Records taken from a collection
········
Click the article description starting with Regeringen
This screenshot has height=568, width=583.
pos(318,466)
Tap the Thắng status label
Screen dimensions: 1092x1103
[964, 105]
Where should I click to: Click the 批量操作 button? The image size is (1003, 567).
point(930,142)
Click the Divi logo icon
········
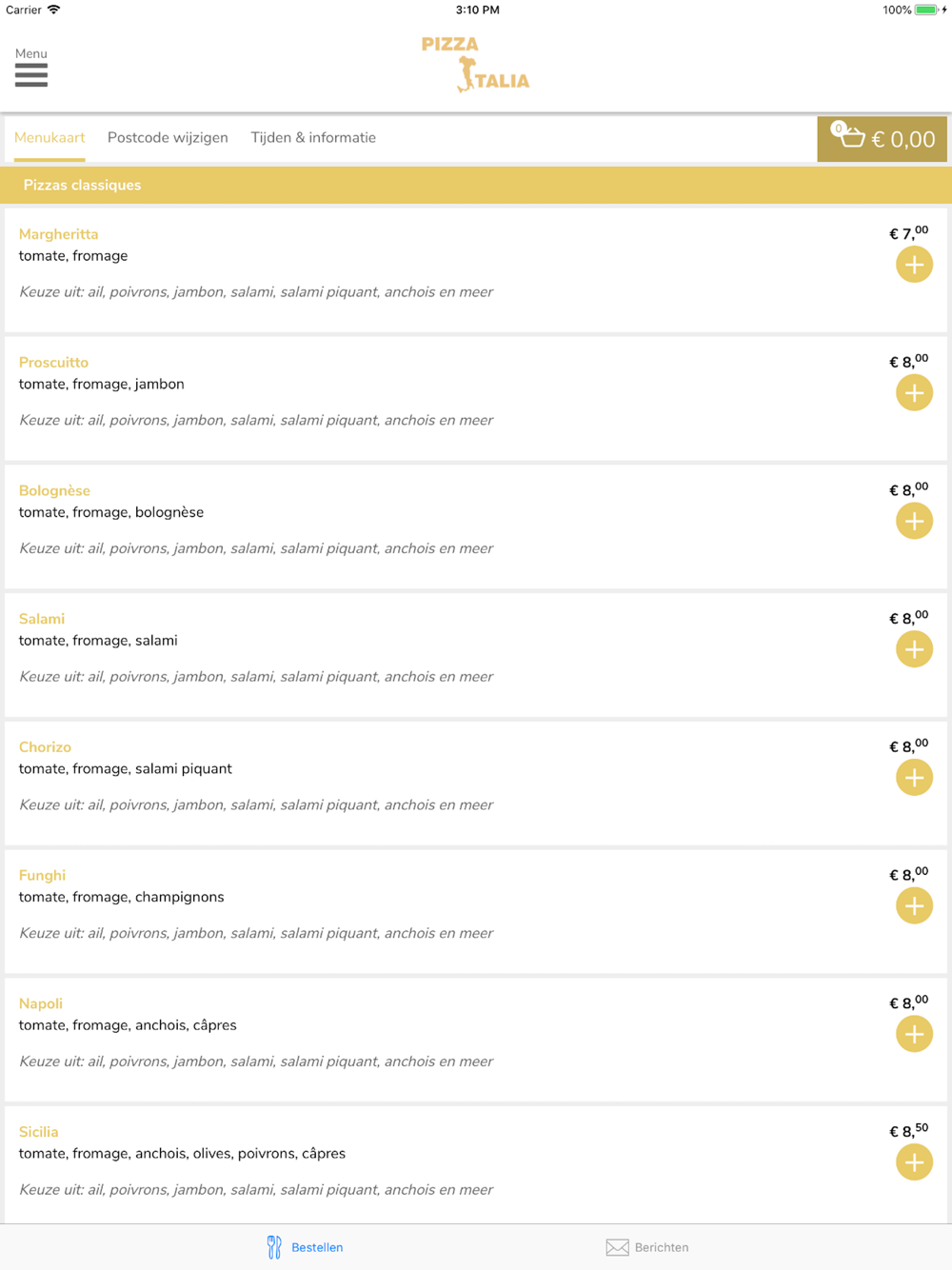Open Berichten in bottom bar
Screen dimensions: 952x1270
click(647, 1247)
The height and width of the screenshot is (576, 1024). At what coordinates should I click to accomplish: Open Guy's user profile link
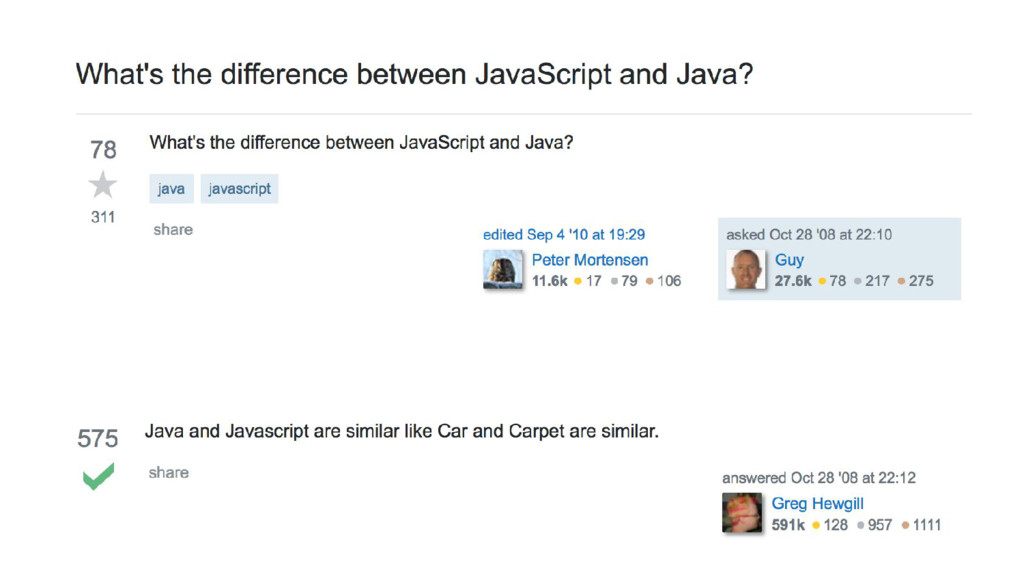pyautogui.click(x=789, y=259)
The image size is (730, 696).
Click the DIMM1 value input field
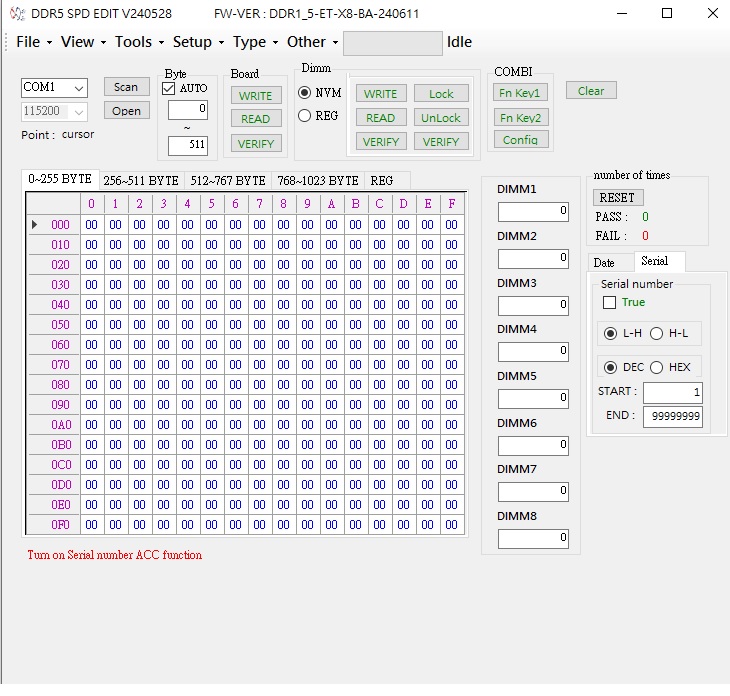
········
Recast the records from the line containing "Where should I" through the line containing "Click the Divi logo icon" as a numbered list, leaving out any blank lines.

1. Where should I click to: Click the 批量操作 button? The image size is (1003, 567).
2. point(930,142)
3. Click the Divi logo icon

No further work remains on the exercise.